The importance of kindness, compassion, and love Ruth 1 .
Ruth is one of the shortest books in the Bible, but also one of the most beautiful. It’s so moving because at each step of the story we see the profound importance of kindness, compassion, and love. In chapter 1 we see this at two different levels.
First, we see it in the relationship between Naomi and Ruth. Too often the relationship between women and their mothers-in-law are hurtful and full of meanness and pain. But we see the opposite in this Bible story. Naomi doesn’t abuse her daughter-in-law, she doesn’t criticise her, attack her, or constantly pick on her. Instead, Naomi treats her daughter-in-law with goodness, kindness, and compassion. She is considerate and thinks first of what is best for Ruth and her future. Is it so strange then that Ruth is so eager to stay together with Naomi, and even willing to leave behind her own people and her own gods to follow Naomi? No; here we see the power that kindness and compassion have. When we treat others well, when we think of their needs, that not only helps us to create good relationships with others, but in Ruth’s case it also helped her be drawn close to God.

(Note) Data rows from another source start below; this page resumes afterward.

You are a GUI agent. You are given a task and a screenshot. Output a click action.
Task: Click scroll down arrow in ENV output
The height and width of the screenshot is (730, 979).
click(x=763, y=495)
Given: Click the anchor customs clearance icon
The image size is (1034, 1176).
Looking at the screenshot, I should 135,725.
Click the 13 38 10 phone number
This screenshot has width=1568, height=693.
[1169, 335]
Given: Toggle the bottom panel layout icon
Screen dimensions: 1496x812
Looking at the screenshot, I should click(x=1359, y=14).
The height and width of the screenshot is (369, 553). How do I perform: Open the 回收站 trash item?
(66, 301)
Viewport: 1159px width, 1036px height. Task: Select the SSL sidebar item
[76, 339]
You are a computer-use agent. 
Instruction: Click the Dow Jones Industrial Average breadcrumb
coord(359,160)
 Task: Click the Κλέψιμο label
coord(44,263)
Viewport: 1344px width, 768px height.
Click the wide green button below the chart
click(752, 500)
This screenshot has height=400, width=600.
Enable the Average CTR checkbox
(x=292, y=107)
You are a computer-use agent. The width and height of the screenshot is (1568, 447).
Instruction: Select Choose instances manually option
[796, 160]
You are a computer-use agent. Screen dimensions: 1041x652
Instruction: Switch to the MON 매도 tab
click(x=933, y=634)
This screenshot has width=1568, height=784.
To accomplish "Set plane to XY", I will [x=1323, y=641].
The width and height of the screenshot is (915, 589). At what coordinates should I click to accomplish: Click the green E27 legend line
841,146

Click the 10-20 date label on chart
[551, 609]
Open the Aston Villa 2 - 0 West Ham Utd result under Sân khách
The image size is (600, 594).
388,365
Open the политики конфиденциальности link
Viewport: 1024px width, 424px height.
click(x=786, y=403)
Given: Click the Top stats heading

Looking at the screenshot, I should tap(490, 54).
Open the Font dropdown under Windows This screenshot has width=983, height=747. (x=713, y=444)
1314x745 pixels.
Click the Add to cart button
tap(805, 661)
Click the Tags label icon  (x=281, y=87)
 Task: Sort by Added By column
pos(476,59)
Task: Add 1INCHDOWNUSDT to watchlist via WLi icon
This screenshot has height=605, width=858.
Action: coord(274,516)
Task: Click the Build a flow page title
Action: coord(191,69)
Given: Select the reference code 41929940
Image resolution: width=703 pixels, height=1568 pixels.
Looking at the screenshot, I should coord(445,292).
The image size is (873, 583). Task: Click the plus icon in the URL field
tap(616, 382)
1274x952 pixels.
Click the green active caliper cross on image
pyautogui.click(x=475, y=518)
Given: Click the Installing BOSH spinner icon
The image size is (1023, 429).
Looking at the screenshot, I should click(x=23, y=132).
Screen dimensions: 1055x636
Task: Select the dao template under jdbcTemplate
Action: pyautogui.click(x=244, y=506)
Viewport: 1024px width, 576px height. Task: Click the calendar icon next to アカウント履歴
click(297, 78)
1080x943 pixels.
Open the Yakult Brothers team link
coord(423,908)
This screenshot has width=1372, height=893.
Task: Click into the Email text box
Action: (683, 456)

But there is a second, deeper layer of truth in Ruth’s story. Ruth is a foreigner. In ancient Israel there was often a lot of hatred and hostility towards foreigners, especially for Moabites like Ruth. In Deuteronomy 23:3–6, the law of Moses strictly rejects Moabites from ever joining with God’s people, and forbids the Israelites from even caring for their welfare and needs. The prophets Ezra and Nehemiah also fiercely demanded that the Israelites never marry foreigners. They argued that foreigners have no place in Israel and that they must all be driven out of the country. Sadly, this type of racism is still far too common in our world today.
But the story of Ruth fights back against this hatred of foreigners. It’s not easy to live as a stranger in a strange land. But Noami and Boaz work against the law of Deuteronomy 23 to care for Ruth’s welfare – and Boaz even marries this foreign Moabite woman. Why do they do this? Why do Naomi and Boaz work against hatred and racism and even the law? Because they know that goodness, compassion, and loving kindness are far more important than race.
In all times during history, people have mistakenly thought that God wants us to hate each other. But the story of Ruth shows us the truth. Centuries before Jesus taught us that God’s expectation is that we must love each other, the story of Ruth already showed us that the most important things in life are kindness, goodness, and compassion for one another.